Work request – Whenever the word "computer" shows up in a line of the data, copy that line.

Provided records –
BEGIN

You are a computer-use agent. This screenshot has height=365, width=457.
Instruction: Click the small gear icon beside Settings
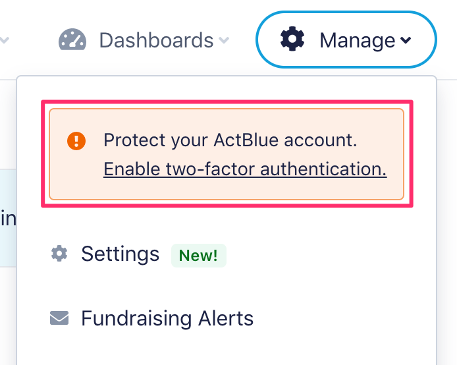tap(59, 254)
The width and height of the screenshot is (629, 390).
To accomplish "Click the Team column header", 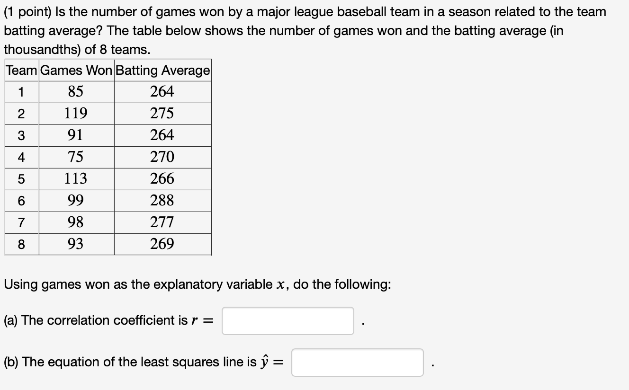I will (x=20, y=71).
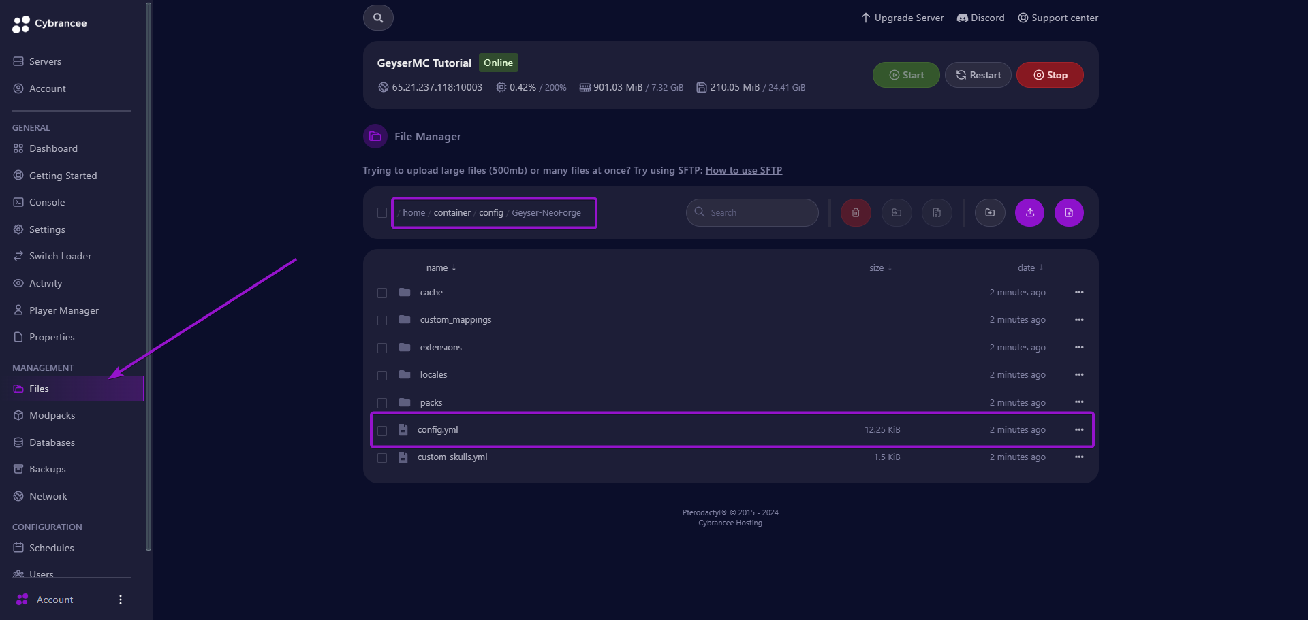Tick the checkbox for cache folder
Screen dimensions: 1308x620
point(382,293)
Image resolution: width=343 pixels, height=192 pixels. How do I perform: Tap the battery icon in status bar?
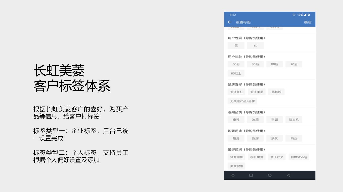click(x=309, y=15)
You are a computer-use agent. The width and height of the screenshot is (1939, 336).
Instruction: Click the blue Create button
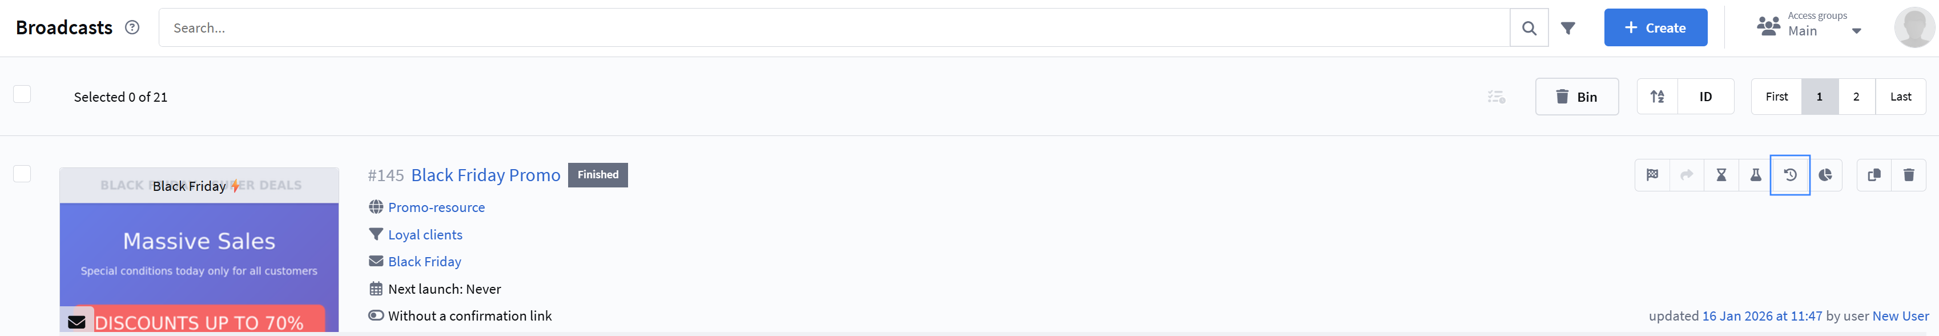click(1655, 28)
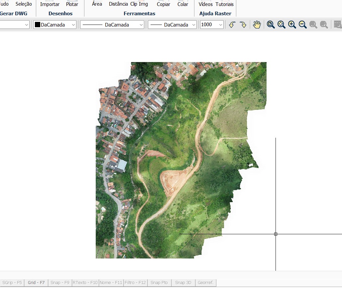Open the Importar menu item
342x290 pixels.
click(x=50, y=4)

END

Written solution –
You are a computer-use agent. This screenshot has height=365, width=457.
You are a computer-use agent. The width and height of the screenshot is (1939, 336).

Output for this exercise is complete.